Employee Absenteeism Based on Occupational Health Visits in an Urban Tertiary Care Canadian Hospital
Article first published online: 21 OCT 2008
© 2008, The Authors. Journal Compiliation © 2008, Wiley Periodicals, Inc.
Public Health Nursing
Volume 25, Issue 6, pages 565–575, November/December 2008
How to Cite
Donovan, T. L., Moore, K. M. and VanDenKerkhof, E. G. (2008), Employee Absenteeism Based on Occupational Health Visits in an Urban Tertiary Care Canadian Hospital. Public Health Nursing, 25: 565–575. doi: 10.1111/j.1525-1446.2008.00744.x
- Issue published online: 21 OCT 2008
- Article first published online: 21 OCT 2008
- infection control;
- occupational health;
- public health;
ABSTRACT (1) To merge Occupational Health (OH) and Human Resources (HR) administrative data to describe reasons for absenteeism among hospital employees and (2) to consider the advantages and disadvantages of using these combined data for surveillance of health care workers. This study utilized a retrospective cohort design, involving a record linkage of two administrative databases at a Canadian general hospital: OH and HR. Data were included for the period of June 1, 2004, to May 31, 2005. Data linkage was performed using sex, postal code, and date of birth.
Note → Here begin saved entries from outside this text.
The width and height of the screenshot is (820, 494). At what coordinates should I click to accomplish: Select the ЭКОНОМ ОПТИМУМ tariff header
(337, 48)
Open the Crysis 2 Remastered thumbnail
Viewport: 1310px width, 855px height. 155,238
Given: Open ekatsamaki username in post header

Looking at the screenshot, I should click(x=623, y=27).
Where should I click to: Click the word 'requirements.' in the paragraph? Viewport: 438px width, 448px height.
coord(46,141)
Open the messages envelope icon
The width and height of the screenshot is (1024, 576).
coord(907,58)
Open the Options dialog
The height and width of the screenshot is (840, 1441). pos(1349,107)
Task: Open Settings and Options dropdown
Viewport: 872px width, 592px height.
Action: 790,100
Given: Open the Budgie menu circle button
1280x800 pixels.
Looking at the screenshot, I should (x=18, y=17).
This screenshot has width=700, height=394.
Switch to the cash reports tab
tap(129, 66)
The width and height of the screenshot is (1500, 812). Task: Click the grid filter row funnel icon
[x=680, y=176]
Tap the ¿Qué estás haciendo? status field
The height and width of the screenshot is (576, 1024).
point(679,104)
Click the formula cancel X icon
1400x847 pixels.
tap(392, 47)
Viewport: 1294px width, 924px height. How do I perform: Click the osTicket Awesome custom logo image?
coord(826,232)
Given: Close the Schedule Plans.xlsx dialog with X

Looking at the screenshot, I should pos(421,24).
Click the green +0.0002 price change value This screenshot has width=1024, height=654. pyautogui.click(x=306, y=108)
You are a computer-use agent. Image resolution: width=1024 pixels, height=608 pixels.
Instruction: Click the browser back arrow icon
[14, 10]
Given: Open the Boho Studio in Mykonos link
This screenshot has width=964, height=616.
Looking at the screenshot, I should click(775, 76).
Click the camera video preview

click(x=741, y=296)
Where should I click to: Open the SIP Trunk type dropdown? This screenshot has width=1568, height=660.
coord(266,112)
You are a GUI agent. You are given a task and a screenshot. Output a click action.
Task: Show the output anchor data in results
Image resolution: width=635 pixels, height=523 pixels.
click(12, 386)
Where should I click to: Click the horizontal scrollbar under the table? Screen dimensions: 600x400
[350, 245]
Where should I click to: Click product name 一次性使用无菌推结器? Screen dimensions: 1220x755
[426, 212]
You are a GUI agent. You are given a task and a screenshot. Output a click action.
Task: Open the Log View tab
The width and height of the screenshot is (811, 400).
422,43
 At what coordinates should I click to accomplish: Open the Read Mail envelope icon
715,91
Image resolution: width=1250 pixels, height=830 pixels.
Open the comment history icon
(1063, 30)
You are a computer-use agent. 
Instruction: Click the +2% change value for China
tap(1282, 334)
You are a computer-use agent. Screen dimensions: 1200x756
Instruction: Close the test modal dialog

The most common self-reported reasons for absence were respiratory illness (31%), gastrointestinal illness (17%), and musculoskeletal injuries/disabilities (15%). Employees working in the Department of General Medicine experienced the highest number of times absent—1.9 per 1,000 work hours. The department with the highest percentage of staff not reporting to OH was General Medicine (43%). This research highlights the issue of absenteeism among health care workers and the need to improve reporting of illness and injury to OH for surveillance efficacy. Further, a public health surveillance system that monitors OH visits among health care workers can facilitate public health practice.